(SHORT EXERCISE) Set down the passage of the school tutoring text between "Walters hopes to" and "a lucky few.", inclusive, word for word.

(TEXT SHOWN)
------------------------------------------------

Schools struggle to offer tutors for all students

With so little evidence, why are schools buying on-demand online tutoring? Pittsburgh superintendent Wayne Walters said he was unable to arrange for in-person tutoring in all of his 54 schools and wanted to give each of his 19,000 students access to something. He signed a contract with Tutor.com for unlimited online text-chat tutoring in 2023-24. 

“I’m going forward with it because it’s available,” Walters said. “If I don’t have something to provide, or even offer, then that limits opportunity and access. If there’s no access, then I can’t even push the needle to address the most marginalized and the most vulnerable.”

Walters hopes to make on-demand tutoring “sexy” and appealing to high schoolers accustomed to texting. But online tutoring is not the same as spontaneous texting between friends. One-minute delays in tutors’ replies to questions can test students’ patience. 

On-demand tutoring can appear to be an economical option. Pittsburgh is able to offer this kind of tutoring, which includes college admissions test prep for high schoolers, to all 19,000 of its students for $600,000. Providing 400 students with a high-dosage tutoring program – the kind that researchers recommend – could cost $1.5 million. There are thousands of Pittsburgh students who are significantly behind grade level. It doesn’t seem fair to deliver high-quality in-person tutoring to only a lucky few.

However, once you factor in actual usage, the economics of on-demand tutoring looks less impressive. In Fairfax County, Va., for example, only 1.6% of students used Tutor.com. If Pittsburgh doesn’t surpass that rate, then no more than 300 of its students will be served.

------------------------------------------------

(COLLECTED DATA)
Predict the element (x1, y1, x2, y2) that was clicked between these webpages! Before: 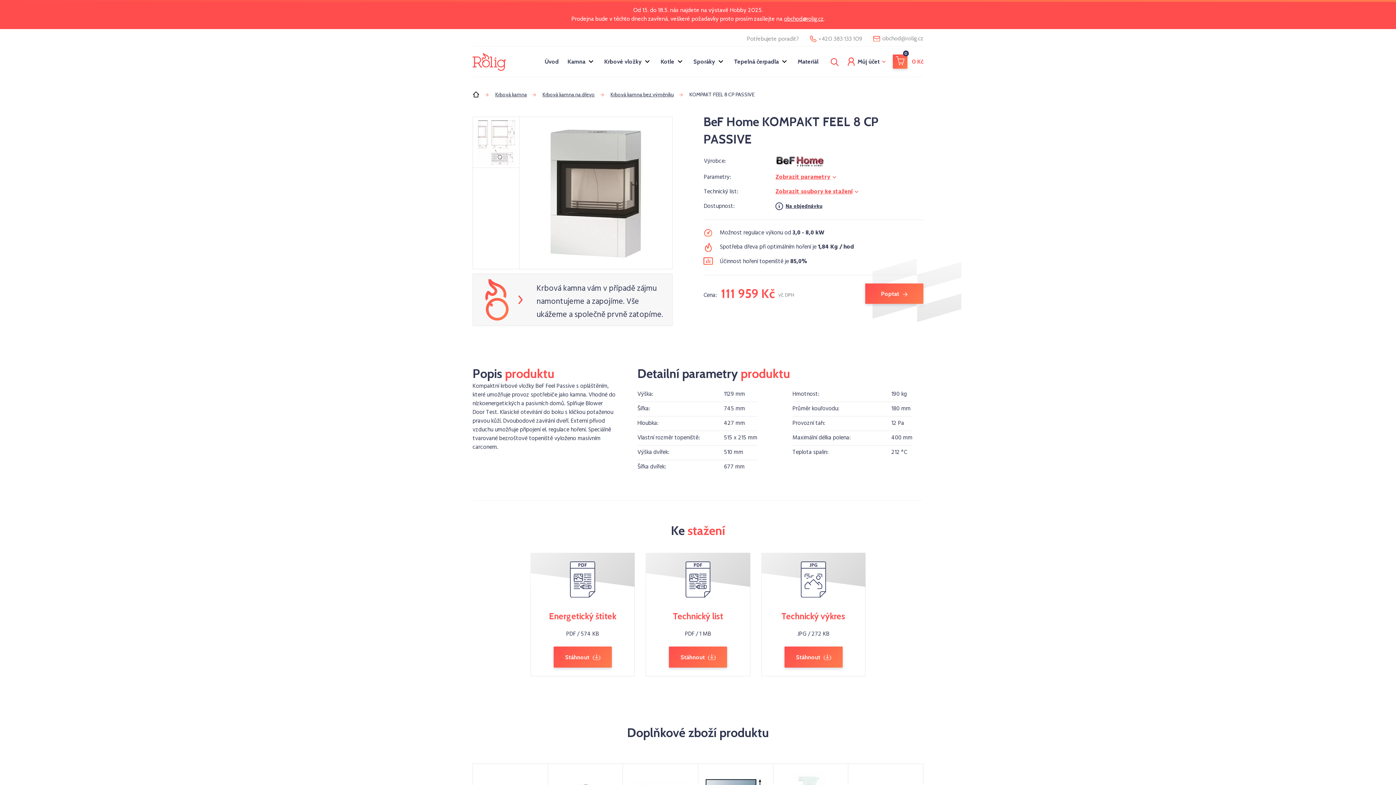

------------------------------------------------

(REPLY TO THE EXERCISE)
Walters hopes to make on-demand tutoring “sexy” and appealing to high schoolers accustomed to texting. But online tutoring is not the same as spontaneous texting between friends. One-minute delays in tutors’ replies to questions can test students’ patience. 

On-demand tutoring can appear to be an economical option. Pittsburgh is able to offer this kind of tutoring, which includes college admissions test prep for high schoolers, to all 19,000 of its students for $600,000. Providing 400 students with a high-dosage tutoring program – the kind that researchers recommend – could cost $1.5 million. There are thousands of Pittsburgh students who are significantly behind grade level. It doesn’t seem fair to deliver high-quality in-person tutoring to only a lucky few.